[Exercise brief] Copy out every line of the records from the one containing "Locate an element" down to the end of the records, without any changes. Leave the pictures out of your answer.

[Input records]
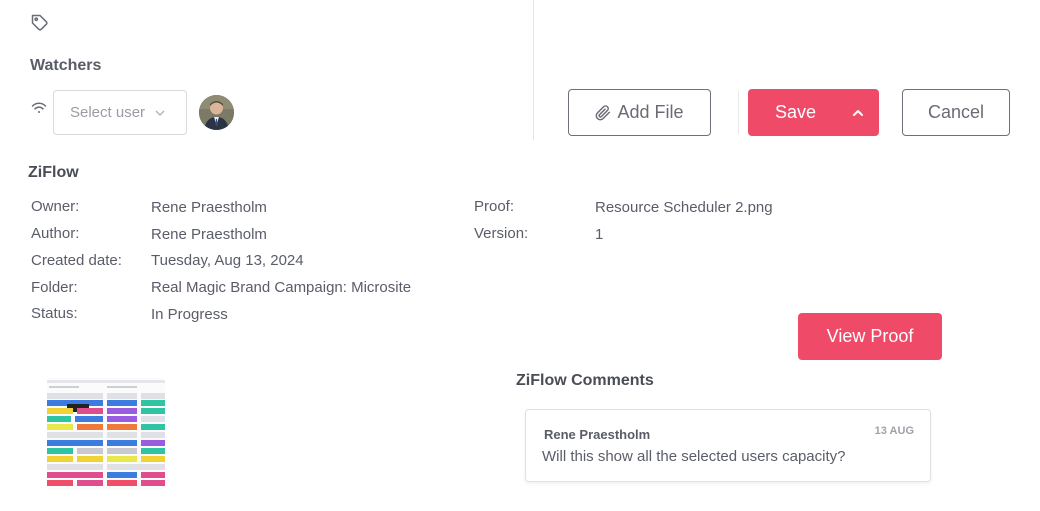 The width and height of the screenshot is (1040, 511). I want to click on chevron-up-icon, so click(858, 113).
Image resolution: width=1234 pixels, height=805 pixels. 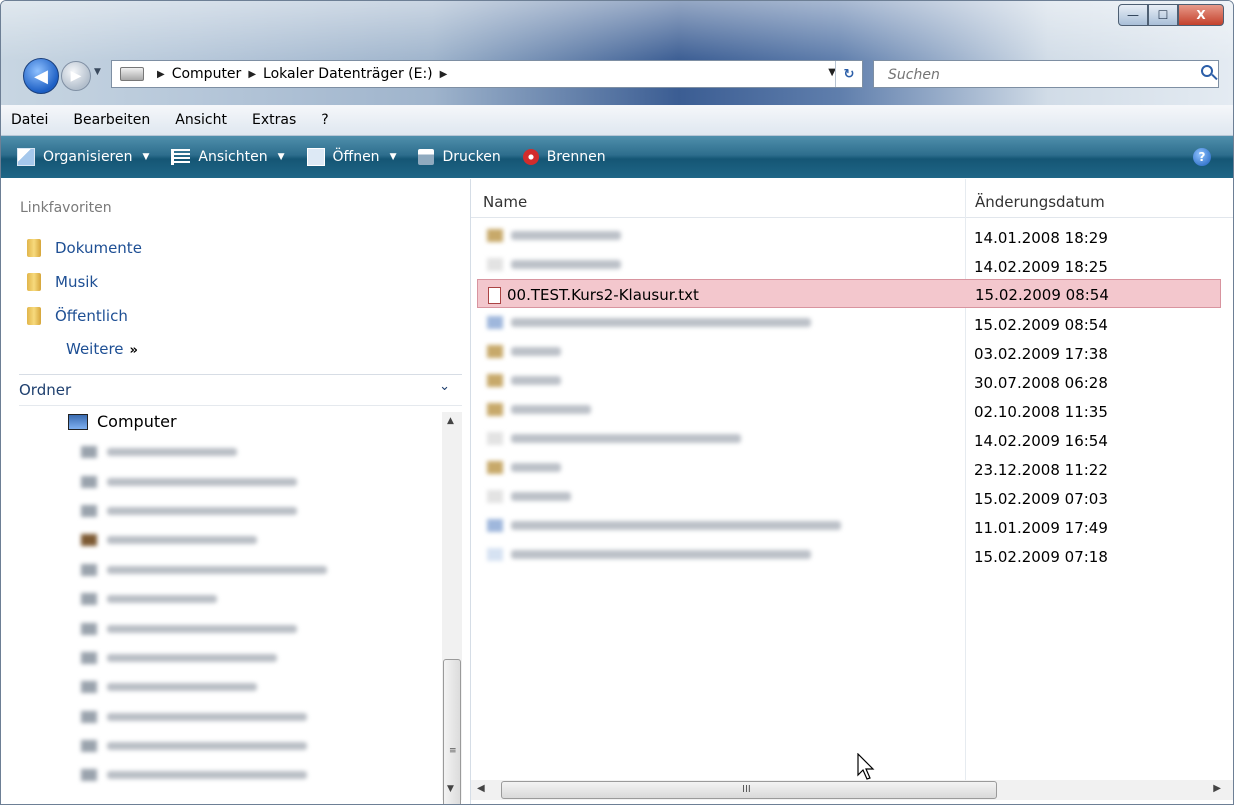 What do you see at coordinates (233, 157) in the screenshot?
I see `views-label: Ansichten` at bounding box center [233, 157].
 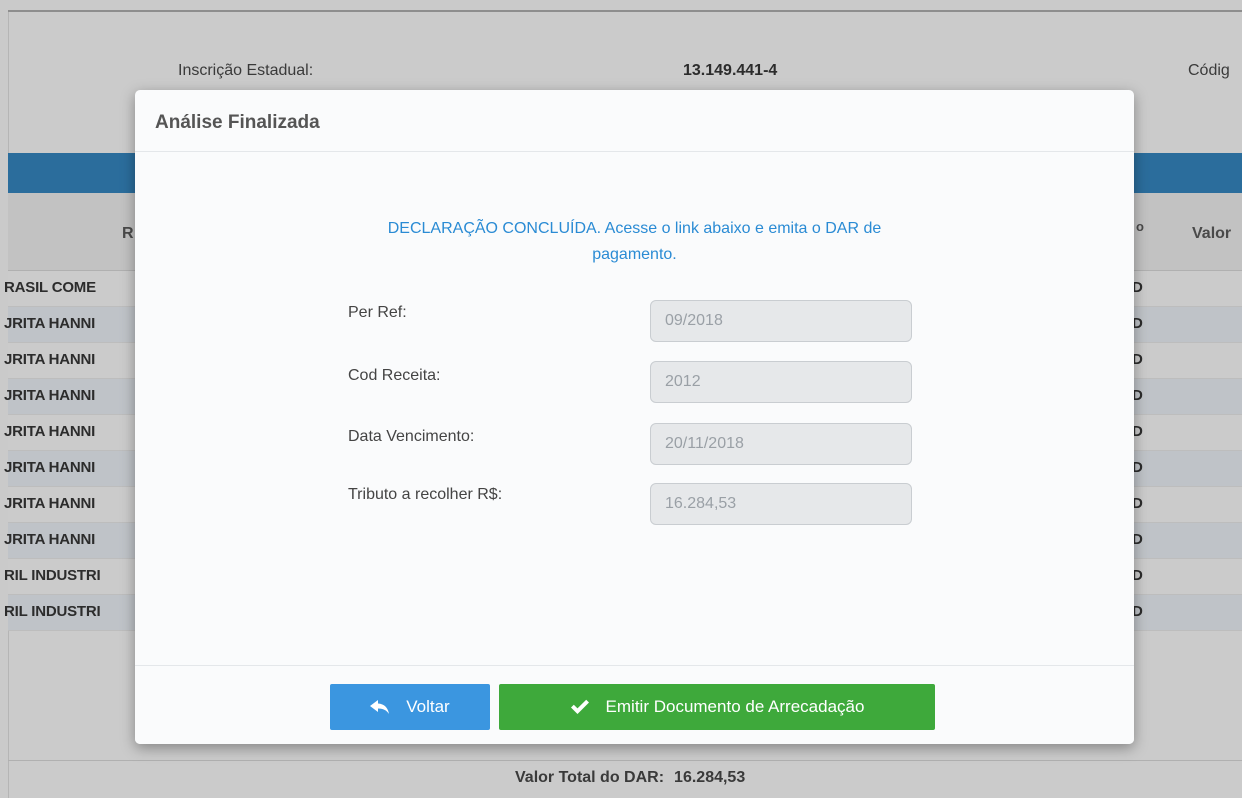 I want to click on per-ref-label: Per Ref:, so click(x=378, y=312).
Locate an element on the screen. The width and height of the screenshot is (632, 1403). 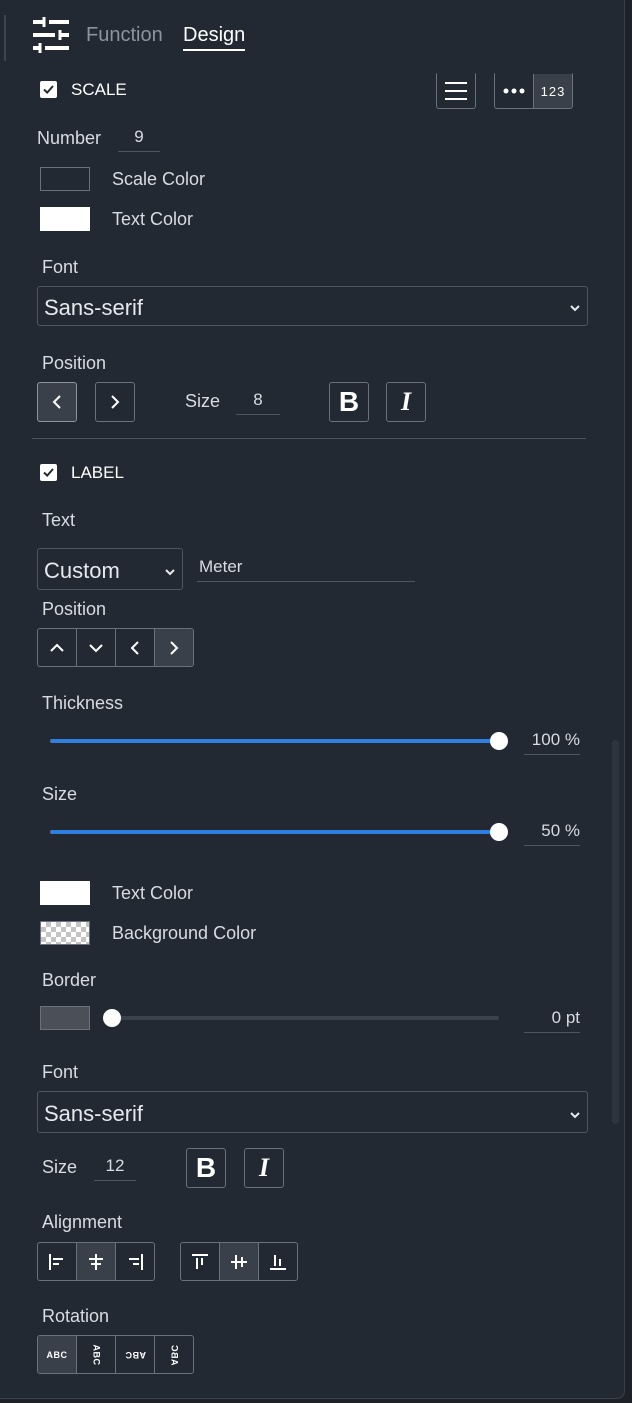
scale-font-select: Sans-serif is located at coordinates (312, 306).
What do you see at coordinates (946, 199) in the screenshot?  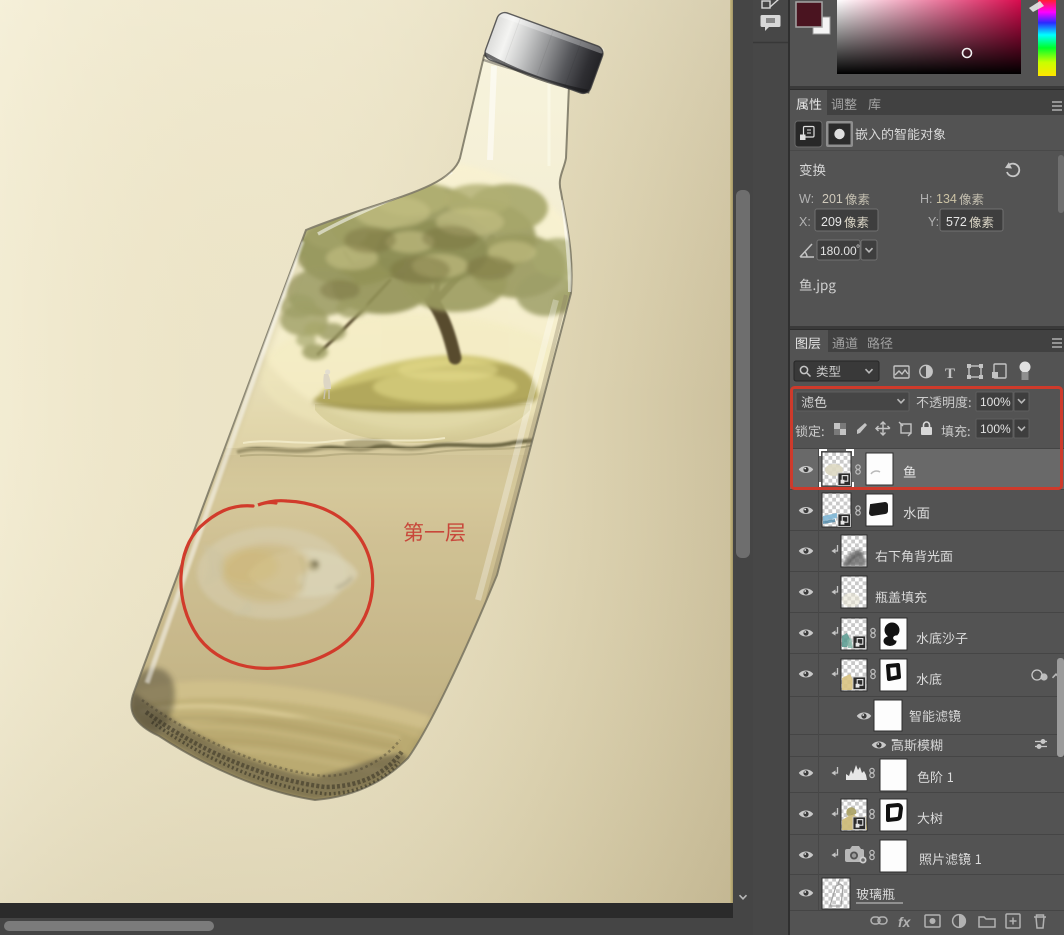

[Response for this exercise]
Locate an element on the screen. The width and height of the screenshot is (632, 1403). 
scale-font-select: Sans-serif is located at coordinates (312, 306).
What do you see at coordinates (946, 199) in the screenshot?  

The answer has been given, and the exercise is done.